Why it works: the guarantee that all cells in a $k \times k$ block are identical allows us to safely pick only the top-left cell. Iterating over block indices instead of individual cells ensures we cover all blocks exactly once without missing or duplicating any.
Python Solution
import sys
input = sys.stdin.readline
def solve():
t = int(input())
for _ in range(t):
n, k = map(int, input().split())
grid = [input().strip() for _ in range(n)]
m = n // k
reduced = []
for i in range(m):
row = []
for j in range(m):
row.append(grid[i * k][j * k])
reduced.append("".join(row))
print("\n".join(reduced))
if __name__ == "__main__":
solve()
The solution first reads the number of test cases and then processes each test case separately. The original grid is read fully into memory. The reduced grid is constructed by accessing the top-left cell of each $k \times k$ block. Each row of the reduced grid is joined into a string and printed sequentially. Using integer division ensures correct block indexing. This handles the edge cases $k=1$ and $k=n$ naturally because the loops adapt to the reduced size $m = n/k$.
Worked Examples
Consider the input:
6 3
000111
000111
000111
111000
111000
111000
We have $n = 6, k = 3$, so $m = 2$. The reduced grid is constructed by taking the top-left of each $3 \times 3$ block:
| Block indices | Top-left cell | Reduced grid |
|---|---|---|
| (0,0) | 0 | 0 |
| (0,1) | 1 | 01 |
| (1,0) | 1 | 10 |
| (1,1) | 0 | 10 |
The reduced grid is:
01
10
This demonstrates correct mapping from the original grid to the reduced one.
Complexity Analysis
| Measure | Complexity | Explanation |
|---|---|---|
| Time | O(n^2 / k^2) per test case | We only iterate over block indices, reading one cell per block. |
| Space | O(n^2) | We store the original grid. Reduced grid is negligible by comparison. |
Given the constraint that the sum of $n$ across all test cases does not exceed 1000, the total number of operations is small and easily fits within the 2-second time limit.
Test Cases
import sys, io
def run(inp: str) -> str:
sys.stdin = io.StringIO(inp)
from contextlib import redirect_stdout
out = io.StringIO()
with redirect_stdout(out):
solve()
return out.getvalue().strip()
# Provided sample
assert run("4\n4 4\n0000\n0000\n0000\n0000\n6 3\n000111\n000111\n000111\n111000\n111000\n111000\n6 2\n001100\n001100\n111111\n111111\n110000\n110000\n8 1\n11111111\n11111111\n11111111\n11111111\n11111111\n11111111\n11111111\n11111111\n") == "0\n01\n10\n010\n111\n100\n11111111\n11111111\n11111111\n11111111\n11111111\n11111111\n11111111\n11111111"
# Custom cases
assert run("1\n1 1\n1\n") == "1", "minimum size"
assert run("1\n4 2\n1111\n1111\n1111\n1111\n") == "11\n11", "all equal"
assert run("1\n4 4\n1010\n1010\n1010\n1010\n") == "1", "full collapse"
assert run("1\n4 1\n1010\n0101\n1010\n0101\n") == "1010\n0101\n1010\n0101", "k=1 identity"

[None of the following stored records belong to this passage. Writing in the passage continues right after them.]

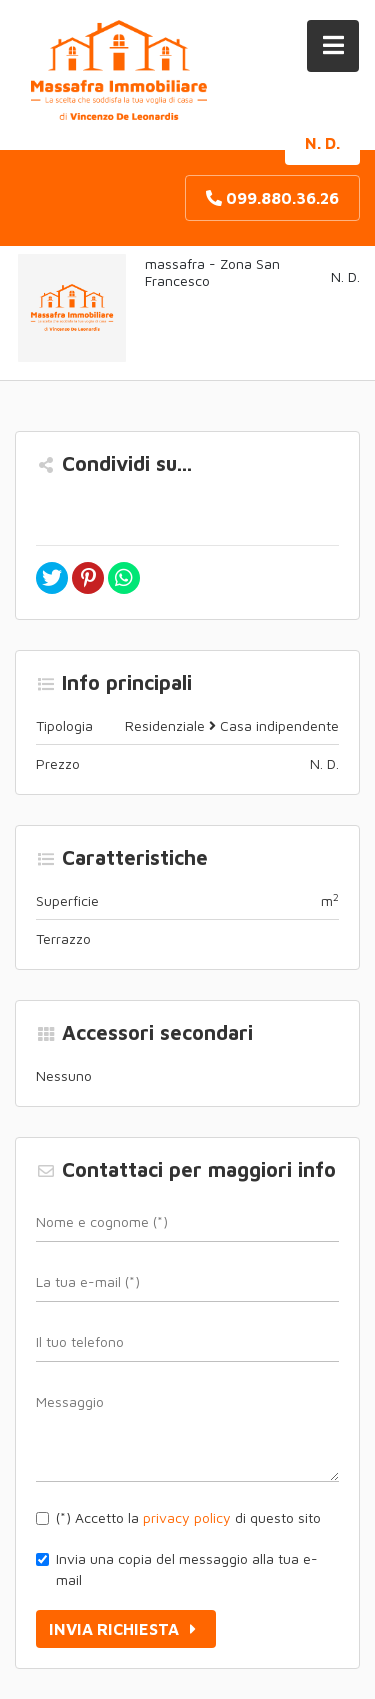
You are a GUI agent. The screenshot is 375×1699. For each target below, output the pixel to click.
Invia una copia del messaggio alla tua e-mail (187, 1569)
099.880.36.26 (272, 198)
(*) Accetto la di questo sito (188, 1517)
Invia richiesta (126, 1629)
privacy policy (187, 1517)
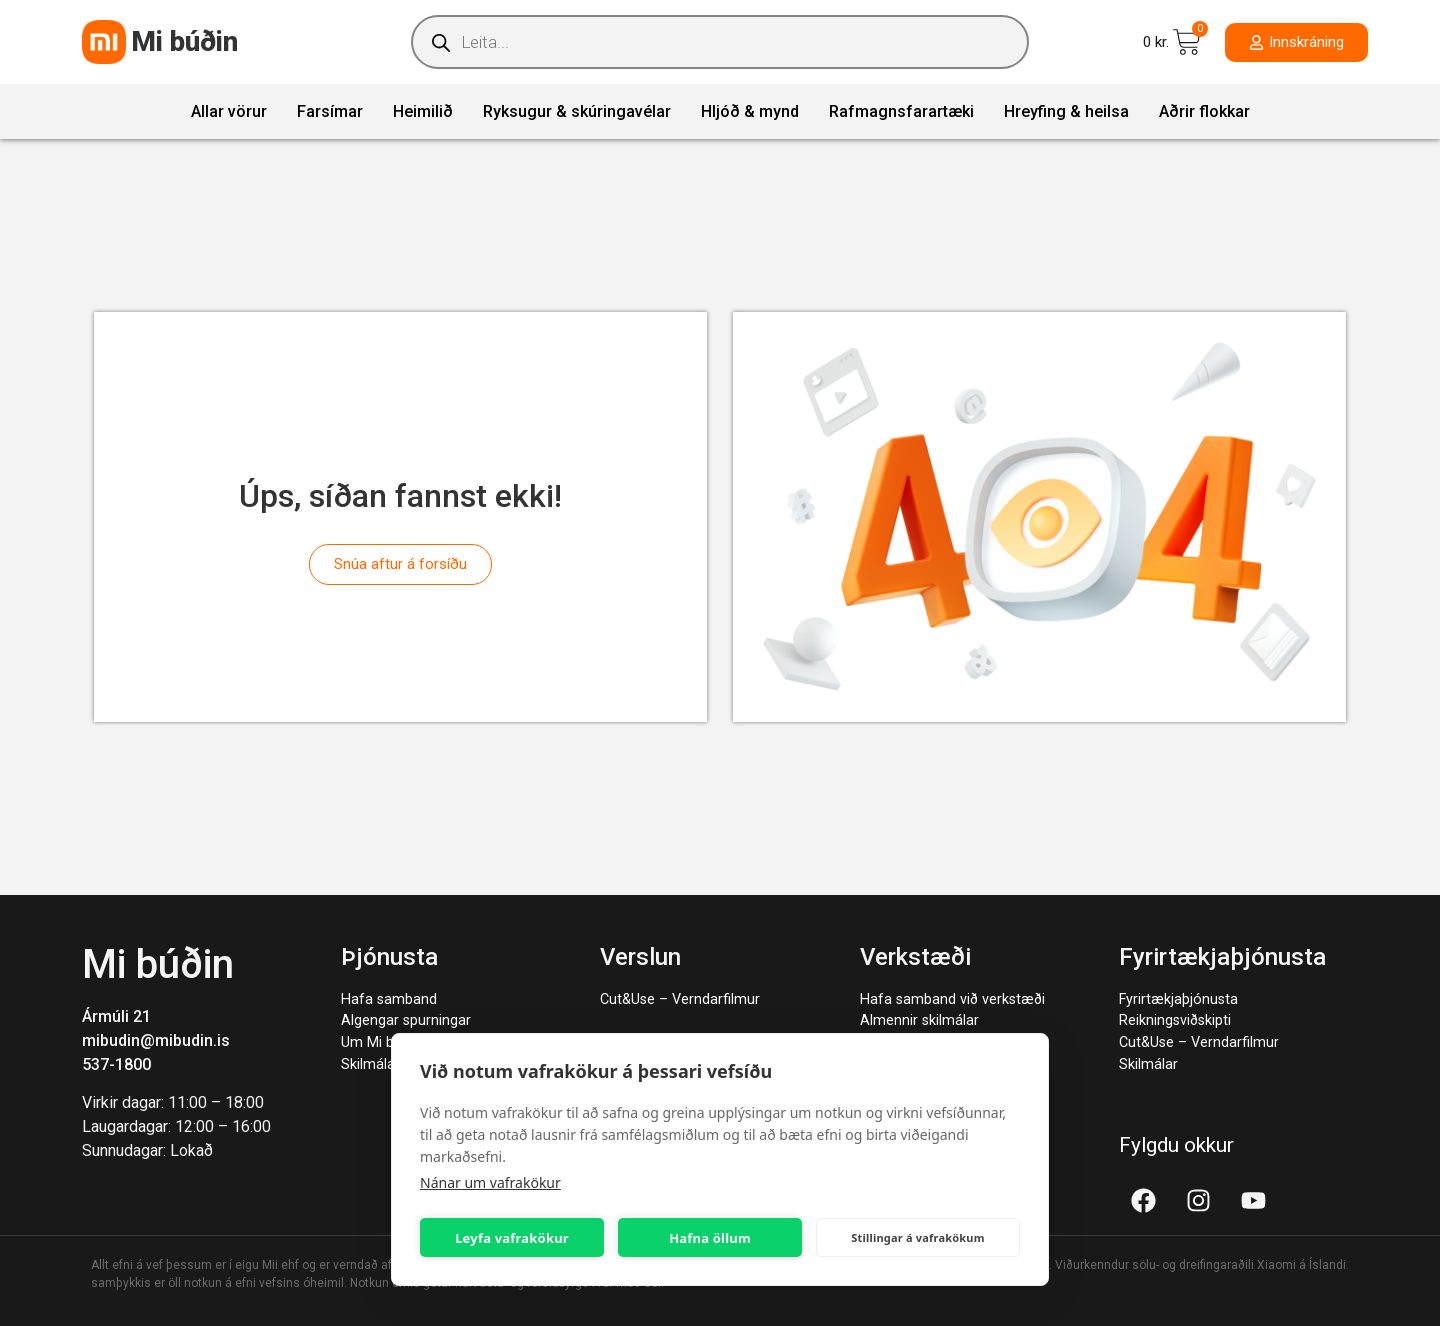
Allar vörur (229, 111)
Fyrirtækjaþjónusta (1178, 999)
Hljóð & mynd (750, 111)
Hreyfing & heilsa (1066, 111)
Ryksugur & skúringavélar (577, 111)
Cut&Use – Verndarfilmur (680, 999)
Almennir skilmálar (919, 1020)
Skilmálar (370, 1064)
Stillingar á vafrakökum (917, 1237)
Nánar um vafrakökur (490, 1182)
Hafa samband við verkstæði (952, 999)
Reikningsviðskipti (1175, 1020)
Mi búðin (184, 41)
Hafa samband (389, 999)
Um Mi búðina (385, 1042)
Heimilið (423, 111)
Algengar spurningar (406, 1020)
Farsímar (330, 111)
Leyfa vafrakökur (512, 1238)
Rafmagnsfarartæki (901, 111)
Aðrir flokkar (1204, 111)
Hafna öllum (710, 1238)
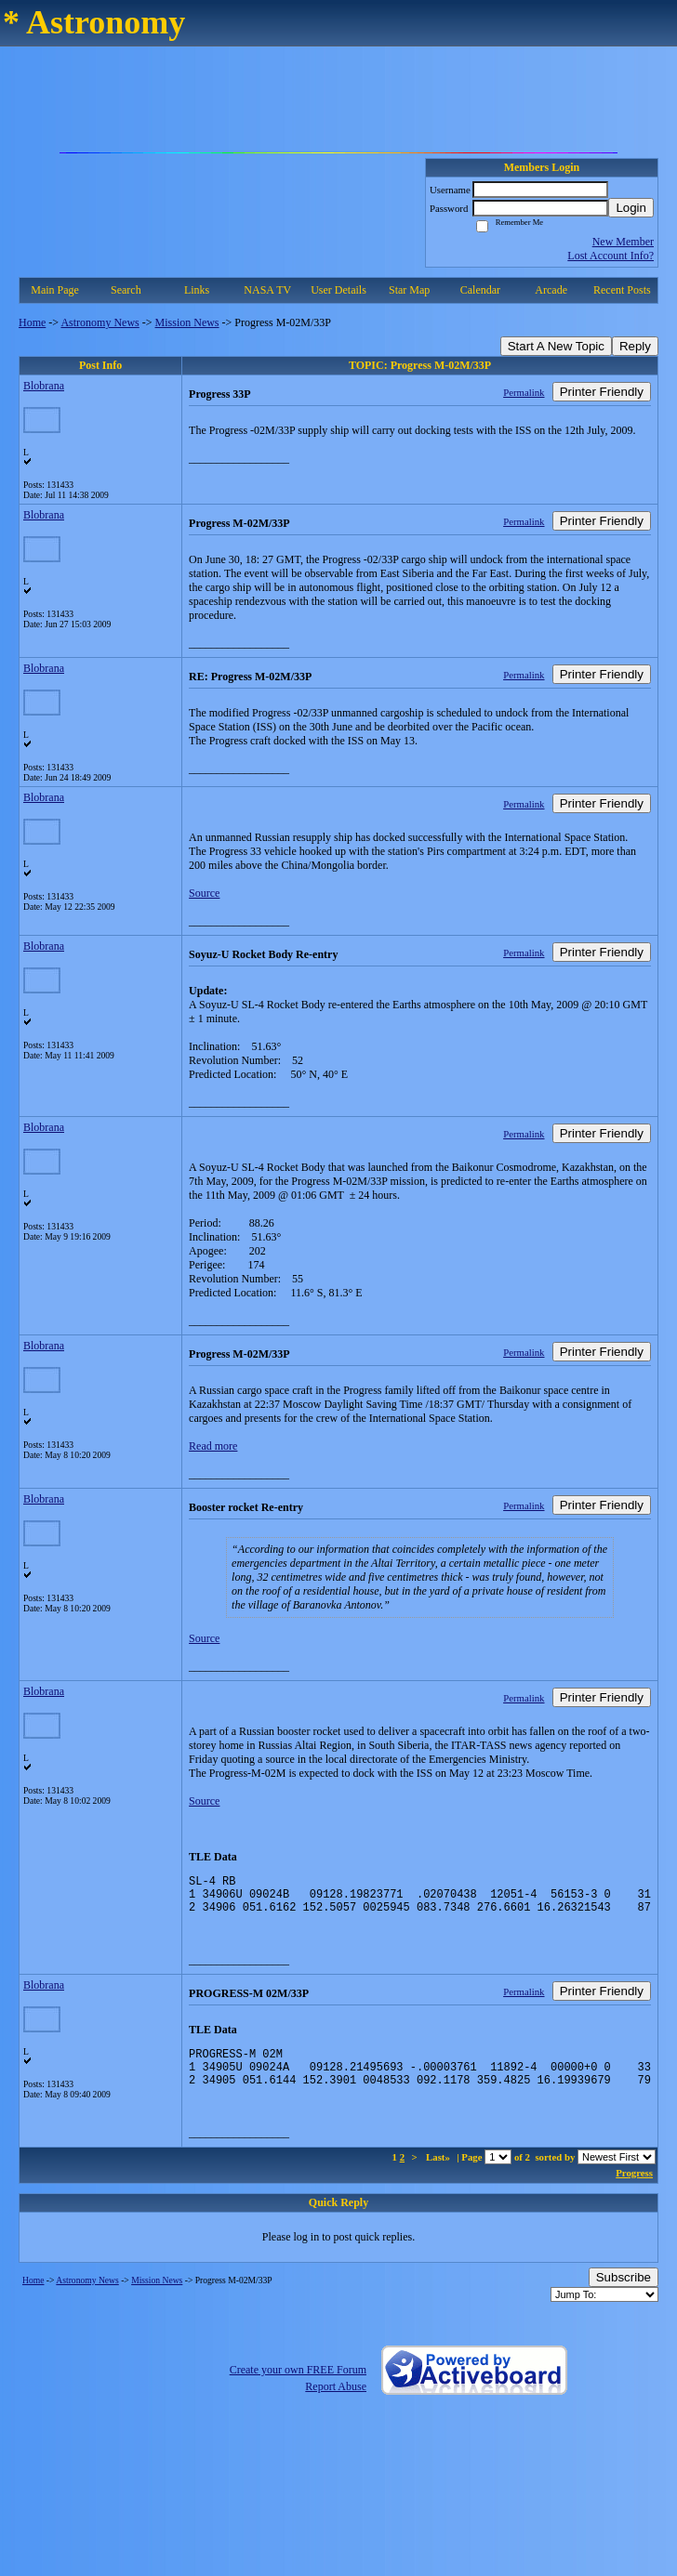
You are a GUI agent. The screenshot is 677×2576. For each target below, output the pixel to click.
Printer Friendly (602, 392)
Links (196, 289)
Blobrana (43, 385)
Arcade (551, 289)
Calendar (480, 289)
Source (204, 893)
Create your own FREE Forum (298, 2386)
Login (631, 208)
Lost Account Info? (610, 255)
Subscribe (623, 2294)
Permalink (523, 392)
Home (32, 322)
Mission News (187, 322)
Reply (635, 346)
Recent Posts (622, 289)
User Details (338, 289)
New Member (623, 241)
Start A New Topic (556, 346)
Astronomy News (99, 322)
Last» (439, 2173)
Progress (634, 2189)
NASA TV (267, 289)
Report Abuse (335, 2403)
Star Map (409, 289)
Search (126, 289)
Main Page (55, 289)
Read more (213, 1445)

| Test input | Expected output | What it validates |
|---|---|---|
| 1 1 | 1 | Minimum size grid |
| 4 2 | 11\n11 | Homogeneous blocks |
| 4 4 | 1 | Full grid collapse to single cell |
| 4 1 | 1010\n0101\n1010\n0101 | k=1 identity mapping |
Edge Cases
When $k = 1$, the algorithm iterates over each cell individually, effectively copying the original grid. For $k = n$, the reduced grid is a single cell. Both cases work without any special handling because the loop limits are computed as $m = n/k$, which becomes 1 in the collapse case and $n$ in the identity case. The choice to always read the top-left cell of each block safely leverages the guarantee of homogeneity, avoiding any off-by-one or index errors.